__Task directions__. Can you lay out the lines of the records below as a numbered list, beginning at the line that contains "Expand the Depth of Field panel" and stopping after the line that contains "point(1053,302)", with blank lines left out?

__Input records__.
+ + + +

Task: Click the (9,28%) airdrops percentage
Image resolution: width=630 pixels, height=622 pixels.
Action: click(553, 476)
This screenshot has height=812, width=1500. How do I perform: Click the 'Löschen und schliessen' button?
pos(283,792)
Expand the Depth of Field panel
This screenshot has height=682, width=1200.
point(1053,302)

+ + + +

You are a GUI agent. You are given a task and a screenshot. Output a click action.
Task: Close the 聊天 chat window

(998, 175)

+ + + +

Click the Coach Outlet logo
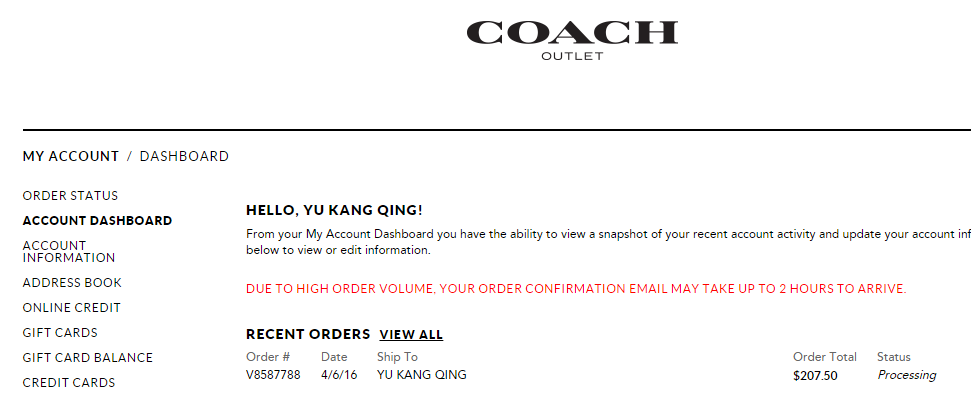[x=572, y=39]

+ + + +

__Completed task__.
1. Expand the Depth of Field panel
2. This screenshot has height=682, width=1200.
3. point(1053,302)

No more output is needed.